Roma - Letta e Alfano, premier e vicepremier. L'ultimo, estremo e forse disperato, tentativo di salvare le larghe intese finisce male. Muro contro muro. Un incontro a tratti teso, durato circa due ore e mezzo. Letta esprime più volte la sua linea: «Chi staccherà la spina al governo se ne assumerà la responsabilità. Sarebbe, ora che l'Italia vede la terra promessa della fine della crisi, una decisione paradossale». Alfano dipinge la situazione a tinte fosche: «Sì, ma tocca trovare insieme, soprattutto a voi, una soluzione democratica al problema. Non ci potete chiedere di acconsentire che scatti il plotone di esecuzione nei confronti del nostro leader e pretendere che continuiamo a far vivere il governo». Il premier ascolta, scuote la testa: «Ma sono due piani diversi, non si può legare la vita del governo a quella di Berlusconi». Alfano non molla e ripete che non è possibile restare in una coalizione dove un partito fa decadere il leader del partito alleato per un atteggiamento pregiudiziale, senza alcun approfondimento, senza tenere conto del parere di giuristi che esprimono dubbi sulla retroattività della legge Severino. Alfano precisa: «Noi non vogliamo far cadere l'esecutivo che abbiamo fortemente voluto nell'interesse del Paese. Ma il vostro atteggiamento pregiudiziale pregiudicherebbe tutto». Letta è irremovibile: «Il Pd, in giunta, voterà per far uscire dalla politica Berlusconi per non spaccarsi». Alfano ribatte: «Se la giunta e poi il Senato impallinano Berlusconi, sappi che il governo è morto». E qui arriva il ricatto di Letta: «Attenti, ci sono già 20 grillini pronti a sostenere il mio governo se voi non ci state più». Epifani, da Siena, conferma la chiusura: «Nessuno ci farà cambiare idea e nessuno può tirarci per la giacchetta. Le sentenze vanno fatte eseguire». Lo scontro è aspro e l'altra richiesta di Alfano sembra più un atto dovuto. Ossia chiedere che a Letta, visti gli ottimi rapporti con Napolitano, un'intercessione.

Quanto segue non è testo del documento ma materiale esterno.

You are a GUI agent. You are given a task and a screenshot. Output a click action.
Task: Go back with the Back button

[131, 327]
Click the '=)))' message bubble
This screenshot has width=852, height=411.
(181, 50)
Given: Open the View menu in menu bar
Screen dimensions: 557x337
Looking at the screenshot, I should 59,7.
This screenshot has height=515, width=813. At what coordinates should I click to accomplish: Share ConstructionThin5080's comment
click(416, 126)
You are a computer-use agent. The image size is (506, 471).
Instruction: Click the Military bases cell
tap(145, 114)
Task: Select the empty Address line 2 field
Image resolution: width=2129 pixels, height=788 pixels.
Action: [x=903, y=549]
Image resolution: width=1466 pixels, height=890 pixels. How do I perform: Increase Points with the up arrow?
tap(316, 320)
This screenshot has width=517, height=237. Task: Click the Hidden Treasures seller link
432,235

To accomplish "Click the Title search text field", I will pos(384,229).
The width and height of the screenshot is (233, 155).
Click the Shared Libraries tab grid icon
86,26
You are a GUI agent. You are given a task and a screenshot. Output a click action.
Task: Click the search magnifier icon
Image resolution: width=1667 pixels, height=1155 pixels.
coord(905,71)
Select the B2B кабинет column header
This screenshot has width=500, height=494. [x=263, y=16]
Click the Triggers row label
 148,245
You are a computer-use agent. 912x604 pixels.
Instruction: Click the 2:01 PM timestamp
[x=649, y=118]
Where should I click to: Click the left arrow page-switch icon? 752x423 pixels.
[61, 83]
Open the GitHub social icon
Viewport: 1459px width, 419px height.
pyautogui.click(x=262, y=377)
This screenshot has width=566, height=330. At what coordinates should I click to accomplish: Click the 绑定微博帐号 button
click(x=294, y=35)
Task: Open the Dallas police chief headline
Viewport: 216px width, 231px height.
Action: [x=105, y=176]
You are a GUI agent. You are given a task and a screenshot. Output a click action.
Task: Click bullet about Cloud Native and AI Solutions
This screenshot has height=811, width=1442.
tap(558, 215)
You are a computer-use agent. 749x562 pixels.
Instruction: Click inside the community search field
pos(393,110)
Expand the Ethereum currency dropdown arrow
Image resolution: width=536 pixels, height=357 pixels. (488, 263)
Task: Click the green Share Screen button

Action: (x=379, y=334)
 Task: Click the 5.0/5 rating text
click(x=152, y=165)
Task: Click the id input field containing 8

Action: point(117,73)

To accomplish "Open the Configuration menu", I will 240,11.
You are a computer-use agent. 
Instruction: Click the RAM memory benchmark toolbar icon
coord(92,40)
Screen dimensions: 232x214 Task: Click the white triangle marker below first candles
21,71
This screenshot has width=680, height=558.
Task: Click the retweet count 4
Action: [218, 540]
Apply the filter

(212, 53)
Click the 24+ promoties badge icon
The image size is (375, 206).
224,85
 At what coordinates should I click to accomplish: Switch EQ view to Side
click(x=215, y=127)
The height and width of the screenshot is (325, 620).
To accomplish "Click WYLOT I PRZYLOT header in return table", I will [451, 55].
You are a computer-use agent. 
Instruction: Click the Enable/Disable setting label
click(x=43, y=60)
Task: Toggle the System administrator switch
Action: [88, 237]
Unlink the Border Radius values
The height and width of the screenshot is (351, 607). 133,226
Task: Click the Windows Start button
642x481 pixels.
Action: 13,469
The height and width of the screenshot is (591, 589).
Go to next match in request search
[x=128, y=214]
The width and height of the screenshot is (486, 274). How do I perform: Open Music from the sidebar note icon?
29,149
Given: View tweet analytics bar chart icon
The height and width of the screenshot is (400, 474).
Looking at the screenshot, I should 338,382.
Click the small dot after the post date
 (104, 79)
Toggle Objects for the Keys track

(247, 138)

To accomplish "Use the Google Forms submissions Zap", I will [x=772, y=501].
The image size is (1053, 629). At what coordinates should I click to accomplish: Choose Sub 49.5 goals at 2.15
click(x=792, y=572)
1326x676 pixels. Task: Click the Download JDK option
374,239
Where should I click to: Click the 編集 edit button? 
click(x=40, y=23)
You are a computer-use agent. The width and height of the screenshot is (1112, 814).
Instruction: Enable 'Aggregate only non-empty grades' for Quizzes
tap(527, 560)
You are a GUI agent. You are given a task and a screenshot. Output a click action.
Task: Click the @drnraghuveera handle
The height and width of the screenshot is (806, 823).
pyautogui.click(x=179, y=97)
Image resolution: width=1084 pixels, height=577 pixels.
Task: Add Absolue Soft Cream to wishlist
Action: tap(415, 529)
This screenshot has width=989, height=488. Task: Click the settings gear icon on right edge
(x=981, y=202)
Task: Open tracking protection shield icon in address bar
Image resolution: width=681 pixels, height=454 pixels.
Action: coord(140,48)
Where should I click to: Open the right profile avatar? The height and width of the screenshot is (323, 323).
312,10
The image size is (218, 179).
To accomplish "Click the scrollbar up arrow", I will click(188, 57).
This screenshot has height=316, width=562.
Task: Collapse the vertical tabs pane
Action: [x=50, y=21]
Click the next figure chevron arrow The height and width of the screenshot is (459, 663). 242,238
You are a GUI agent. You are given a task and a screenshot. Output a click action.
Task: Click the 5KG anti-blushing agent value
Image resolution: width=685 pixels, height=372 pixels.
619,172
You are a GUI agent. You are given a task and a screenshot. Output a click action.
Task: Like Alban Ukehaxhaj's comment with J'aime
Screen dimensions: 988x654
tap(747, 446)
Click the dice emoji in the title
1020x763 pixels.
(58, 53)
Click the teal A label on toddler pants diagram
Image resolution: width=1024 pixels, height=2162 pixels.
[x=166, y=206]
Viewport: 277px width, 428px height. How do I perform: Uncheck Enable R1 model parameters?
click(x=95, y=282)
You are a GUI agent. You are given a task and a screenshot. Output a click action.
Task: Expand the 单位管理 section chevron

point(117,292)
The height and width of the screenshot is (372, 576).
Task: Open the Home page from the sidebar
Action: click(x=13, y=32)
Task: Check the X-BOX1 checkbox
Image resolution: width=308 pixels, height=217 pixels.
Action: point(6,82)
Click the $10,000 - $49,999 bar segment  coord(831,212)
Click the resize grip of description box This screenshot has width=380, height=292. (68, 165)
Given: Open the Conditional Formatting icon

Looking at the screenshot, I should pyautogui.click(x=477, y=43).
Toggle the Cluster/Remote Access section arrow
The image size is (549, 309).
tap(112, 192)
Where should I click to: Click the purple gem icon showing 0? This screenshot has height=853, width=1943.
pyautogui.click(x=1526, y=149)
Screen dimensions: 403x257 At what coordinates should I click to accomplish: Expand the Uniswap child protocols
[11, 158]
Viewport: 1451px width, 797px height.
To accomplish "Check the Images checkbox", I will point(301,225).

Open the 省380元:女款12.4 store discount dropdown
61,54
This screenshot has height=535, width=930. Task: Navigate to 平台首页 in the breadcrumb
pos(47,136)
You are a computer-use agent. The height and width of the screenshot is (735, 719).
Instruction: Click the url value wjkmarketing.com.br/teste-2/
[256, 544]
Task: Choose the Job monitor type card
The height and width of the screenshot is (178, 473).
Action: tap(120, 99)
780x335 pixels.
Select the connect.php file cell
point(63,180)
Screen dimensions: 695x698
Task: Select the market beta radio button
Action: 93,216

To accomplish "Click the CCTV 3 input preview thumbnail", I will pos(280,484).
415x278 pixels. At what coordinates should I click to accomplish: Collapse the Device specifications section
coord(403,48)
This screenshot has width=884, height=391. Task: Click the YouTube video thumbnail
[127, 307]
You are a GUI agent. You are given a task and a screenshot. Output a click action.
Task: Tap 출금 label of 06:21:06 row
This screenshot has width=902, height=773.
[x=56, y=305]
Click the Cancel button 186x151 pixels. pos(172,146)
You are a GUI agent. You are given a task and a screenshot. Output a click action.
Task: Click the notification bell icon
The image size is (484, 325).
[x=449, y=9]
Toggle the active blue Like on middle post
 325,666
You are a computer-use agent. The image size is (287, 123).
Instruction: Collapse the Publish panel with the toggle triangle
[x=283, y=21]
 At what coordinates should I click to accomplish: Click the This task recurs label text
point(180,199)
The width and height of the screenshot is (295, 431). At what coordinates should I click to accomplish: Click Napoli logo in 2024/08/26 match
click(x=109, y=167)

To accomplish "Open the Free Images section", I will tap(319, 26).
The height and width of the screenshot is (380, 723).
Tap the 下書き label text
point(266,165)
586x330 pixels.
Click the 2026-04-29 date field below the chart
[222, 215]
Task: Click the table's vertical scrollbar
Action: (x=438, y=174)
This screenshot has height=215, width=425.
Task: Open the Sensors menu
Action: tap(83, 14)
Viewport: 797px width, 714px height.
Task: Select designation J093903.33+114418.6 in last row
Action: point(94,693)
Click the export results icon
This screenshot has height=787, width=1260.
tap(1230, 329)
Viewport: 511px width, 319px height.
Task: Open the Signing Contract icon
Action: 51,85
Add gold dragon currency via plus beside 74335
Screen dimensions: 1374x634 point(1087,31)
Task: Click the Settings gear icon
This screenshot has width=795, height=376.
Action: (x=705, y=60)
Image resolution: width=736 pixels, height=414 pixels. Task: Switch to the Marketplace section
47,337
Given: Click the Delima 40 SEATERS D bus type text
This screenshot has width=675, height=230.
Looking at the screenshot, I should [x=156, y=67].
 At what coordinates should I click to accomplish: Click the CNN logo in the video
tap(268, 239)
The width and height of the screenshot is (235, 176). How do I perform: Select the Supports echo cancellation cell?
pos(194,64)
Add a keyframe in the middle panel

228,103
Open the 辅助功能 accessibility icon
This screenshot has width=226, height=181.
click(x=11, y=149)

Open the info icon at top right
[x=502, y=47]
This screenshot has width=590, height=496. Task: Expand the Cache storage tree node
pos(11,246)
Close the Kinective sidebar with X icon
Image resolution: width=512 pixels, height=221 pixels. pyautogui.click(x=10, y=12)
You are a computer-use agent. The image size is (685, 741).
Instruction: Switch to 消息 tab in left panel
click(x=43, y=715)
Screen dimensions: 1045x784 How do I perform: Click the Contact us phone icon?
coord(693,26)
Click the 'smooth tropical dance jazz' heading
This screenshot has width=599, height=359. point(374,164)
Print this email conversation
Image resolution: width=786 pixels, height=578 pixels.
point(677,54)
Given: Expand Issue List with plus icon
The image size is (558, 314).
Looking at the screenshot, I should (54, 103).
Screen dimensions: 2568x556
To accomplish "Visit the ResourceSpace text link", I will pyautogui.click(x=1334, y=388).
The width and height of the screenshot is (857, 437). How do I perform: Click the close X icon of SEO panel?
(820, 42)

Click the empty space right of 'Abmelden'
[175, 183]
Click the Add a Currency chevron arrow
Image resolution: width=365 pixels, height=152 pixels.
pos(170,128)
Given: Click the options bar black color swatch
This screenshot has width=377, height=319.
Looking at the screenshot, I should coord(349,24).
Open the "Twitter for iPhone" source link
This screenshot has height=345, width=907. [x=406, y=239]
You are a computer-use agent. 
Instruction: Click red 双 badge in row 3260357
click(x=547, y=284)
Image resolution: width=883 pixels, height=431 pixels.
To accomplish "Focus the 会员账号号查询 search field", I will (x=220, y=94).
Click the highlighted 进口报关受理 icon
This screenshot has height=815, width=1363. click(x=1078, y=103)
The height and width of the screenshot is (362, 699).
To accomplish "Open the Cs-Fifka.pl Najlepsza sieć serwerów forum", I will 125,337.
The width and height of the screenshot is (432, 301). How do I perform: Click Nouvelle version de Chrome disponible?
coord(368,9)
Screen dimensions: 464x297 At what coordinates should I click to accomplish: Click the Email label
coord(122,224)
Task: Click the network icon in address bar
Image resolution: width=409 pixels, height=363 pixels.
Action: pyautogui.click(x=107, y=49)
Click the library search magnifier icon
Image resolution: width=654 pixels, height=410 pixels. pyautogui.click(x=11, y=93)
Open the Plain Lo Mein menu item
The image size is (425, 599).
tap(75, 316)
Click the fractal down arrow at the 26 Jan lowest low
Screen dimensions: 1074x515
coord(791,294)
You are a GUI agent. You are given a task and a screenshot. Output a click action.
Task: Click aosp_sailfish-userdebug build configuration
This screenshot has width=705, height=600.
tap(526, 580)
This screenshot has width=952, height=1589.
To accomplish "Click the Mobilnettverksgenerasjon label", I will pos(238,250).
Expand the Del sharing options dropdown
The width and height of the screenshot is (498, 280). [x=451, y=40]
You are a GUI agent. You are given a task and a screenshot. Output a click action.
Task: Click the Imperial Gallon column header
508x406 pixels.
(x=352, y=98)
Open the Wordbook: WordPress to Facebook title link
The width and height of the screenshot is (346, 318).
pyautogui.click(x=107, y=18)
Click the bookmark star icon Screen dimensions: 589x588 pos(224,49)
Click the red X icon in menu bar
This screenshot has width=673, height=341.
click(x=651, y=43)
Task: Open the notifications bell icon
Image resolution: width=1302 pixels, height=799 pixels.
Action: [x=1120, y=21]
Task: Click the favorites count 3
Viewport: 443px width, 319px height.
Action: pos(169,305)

Già, ma cosa potrebbe fare il Quirinale? Posto che è impossibile che Napolitano interferisca sul voto del Parlamento, una delle ipotesi è la commutazione della pena. Il Colle potrebbe infatti trasformare la pena da detentiva a pecuniaria. Modificare cioè i quattro anni di reclusione in una multa. Sarebbe così disinnescata la legge Severino che parla di «incandidabilità» a chi «riceve una condanna a 2 anni di reclusione»? Per alcuni sì, se si considera la pena effettivamente erogata. Per altri no, se si considera la sentenza per come è stata effettivamente pronunciata. Ma almeno eviterebbe sia i servizi sociali sia gli arresti domiciliari che rimangono un'esperienza durissima da vivere. Quella della commutazione della pena è in ogni caso una carta «morbida», una soluzione soft in un contesto ormai durissimo. Altra strada, altrettanto soft e a cui lo stesso Cavaliere crede poco, è quella di ottenere un'apertura a un ricorso alla Consulta per verificare tutti gli aspetti di costituzionalità della legge Severino. Specie alla luce dei tanti dubbi avanzati anche da giuristi e costituzionalisti non vicini al centrodestra.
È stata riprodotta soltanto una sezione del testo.